── Excerpted passage ──
As a result of that ruling, we estimate the following:

The effective tariff rate (ETR) on imported goods is lower by 8 percentage points.
Primary deficits, not accounting for changes to the economy, will be $1.6 trillion larger over the 2026–2036 period than they were in the projections we reported in February.
Less tariff revenue means that the federal government needs to borrow more, so outlays for interest will be $0.4 trillion higher than previously projected. That results in an increase in total deficits of $2.0 trillion over the 2026–2036 period.
Another item that’s going to grow the deficit is Trump/GOP Tax Scam 2.0. Most of that hasn't shown up in the budget numbers yet, because the amount of income taxes withheld from paychecks has never changed. But many of the new provisions kicked in for tax year 2025, so there will likely be larger income tax refunds as people file. That’s certainly been the case so far, as the IRS says the average tax refund is up by $360 and total refunds have increased by $11.7 billion through the end of February.

This increase in refunds will likely grow to something a lot more than $11.7 billion during March, but it also likely will increase the deficit as those refunds are paid out. Too bad for Trump/GOP that the higher gas and oil prices we've already seen will offset a lot of the extra money being sent back in refunds.
───
── Data to examine ──
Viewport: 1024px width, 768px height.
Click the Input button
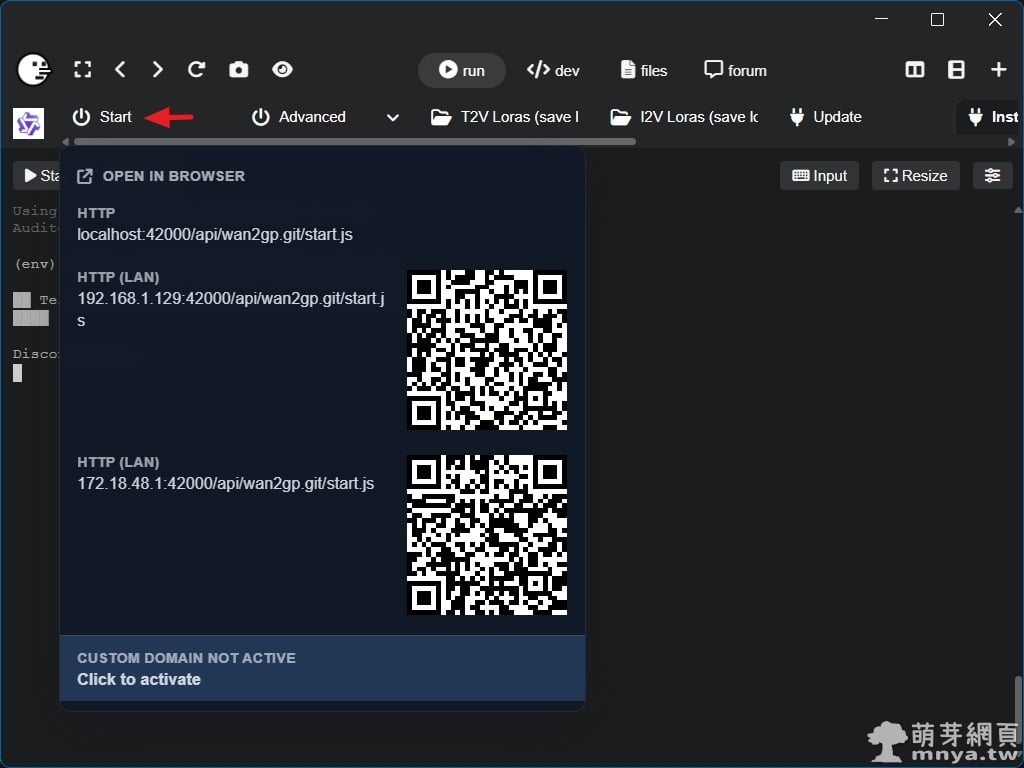(x=819, y=176)
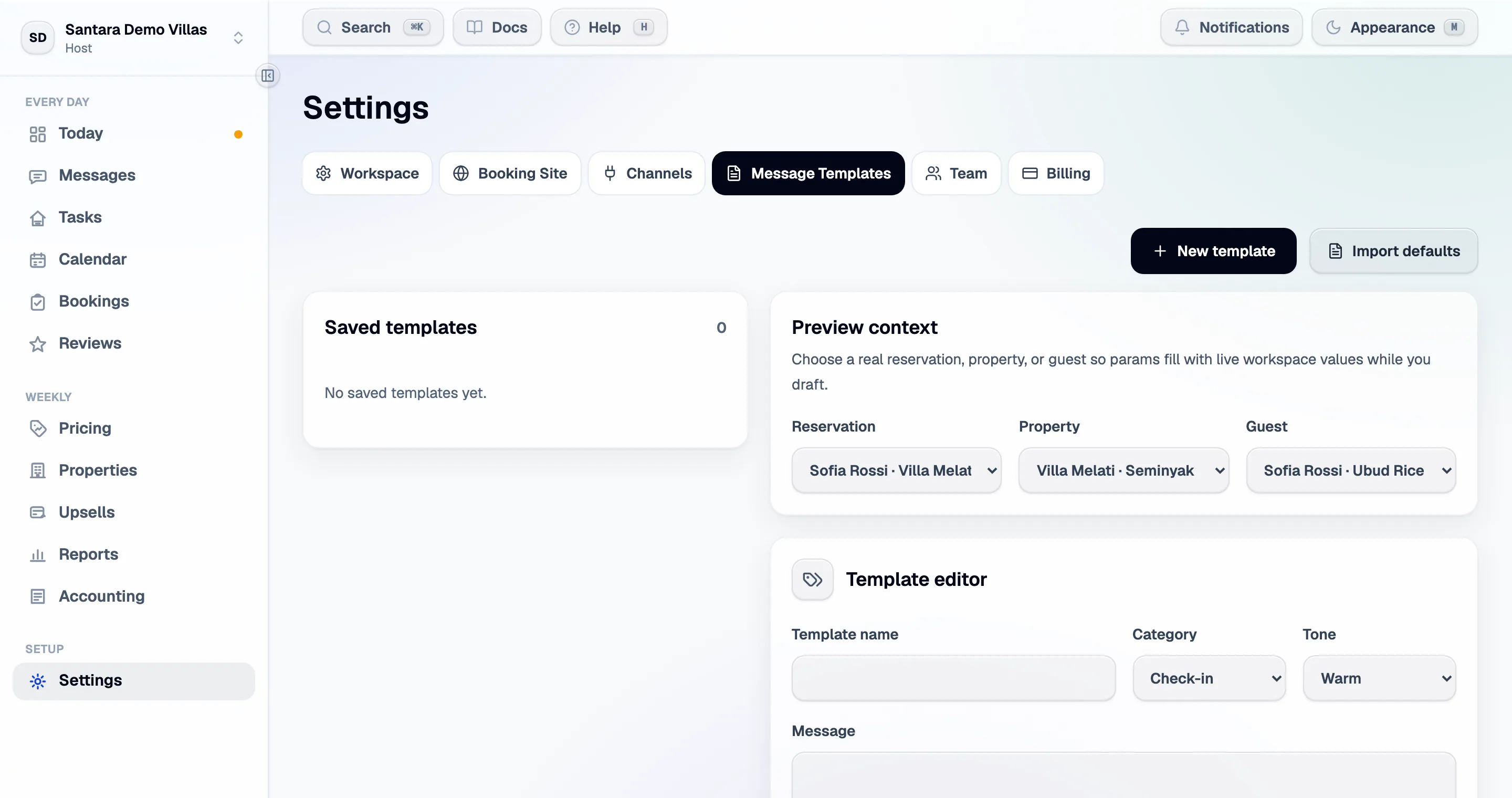Image resolution: width=1512 pixels, height=798 pixels.
Task: Switch to the Channels tab
Action: (x=647, y=173)
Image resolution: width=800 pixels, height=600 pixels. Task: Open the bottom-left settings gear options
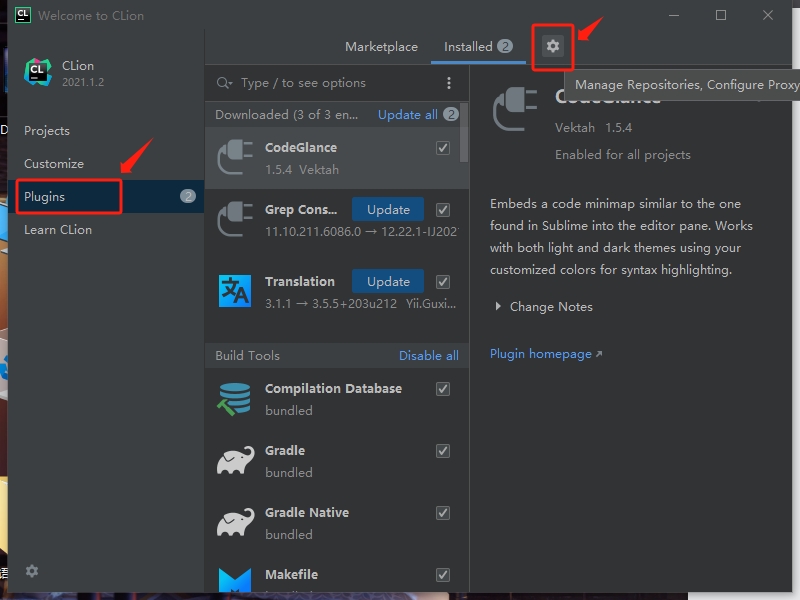[x=32, y=571]
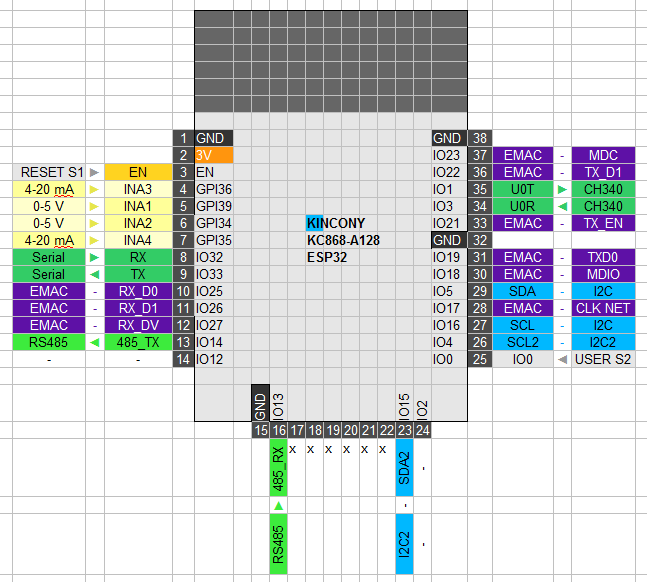This screenshot has width=647, height=582.
Task: Click the TX_EN cell
Action: [603, 223]
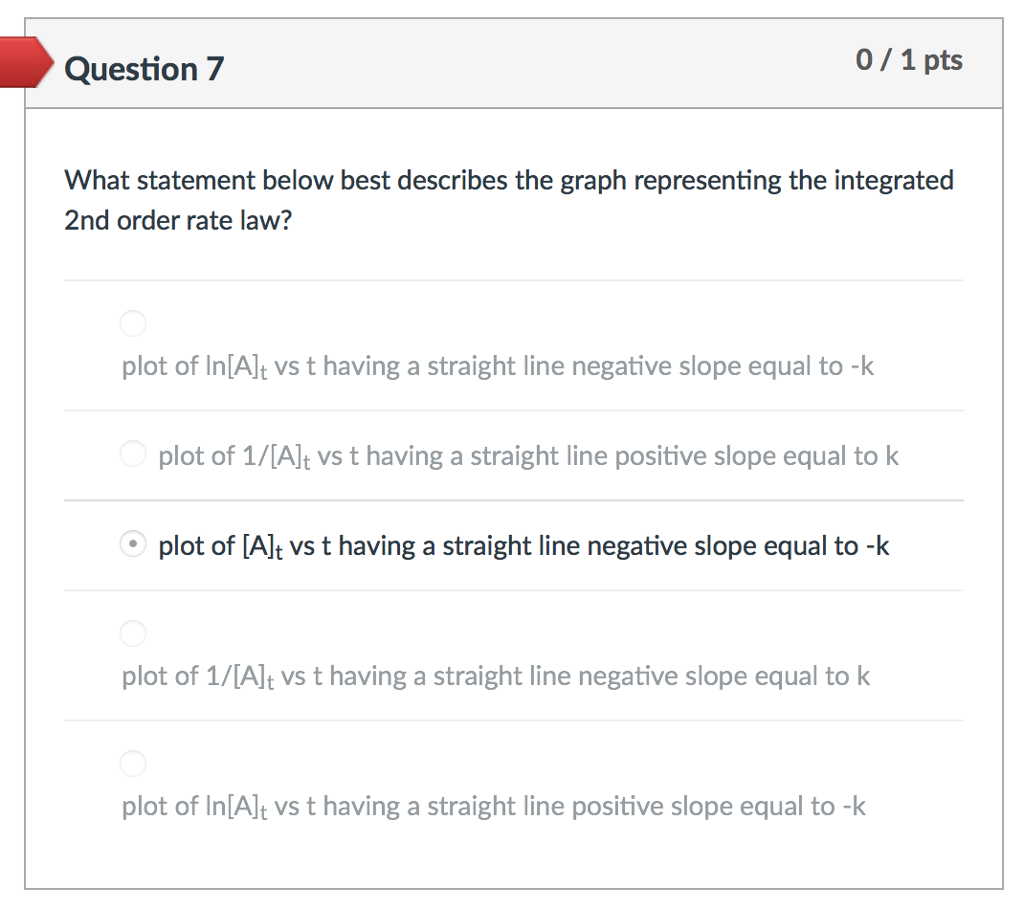Viewport: 1024px width, 909px height.
Task: Click the red arrow flag beside Question 7
Action: 22,62

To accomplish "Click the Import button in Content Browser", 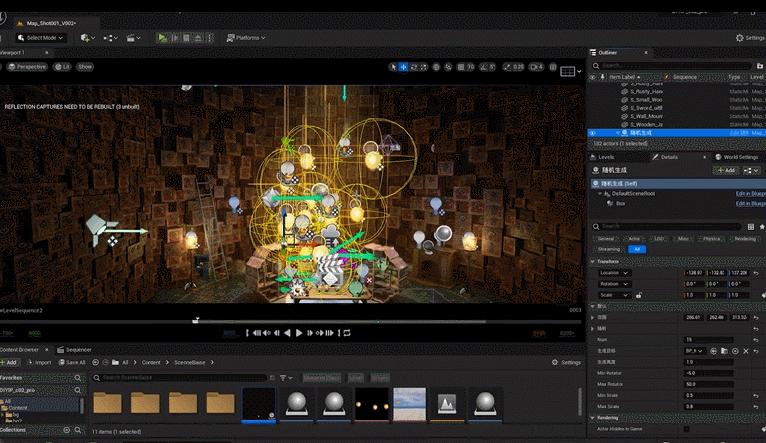I will point(39,362).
───
Required work:
Please print everything from "Less tariff revenue" down to "the 2026–2036 period." in the passage above on tariff revenue and the deficit, word for word.

Expected answer:
Less tariff revenue means that the federal government needs to borrow more, so outlays for interest will be $0.4 trillion higher than previously projected. That results in an increase in total deficits of $2.0 trillion over the 2026–2036 period.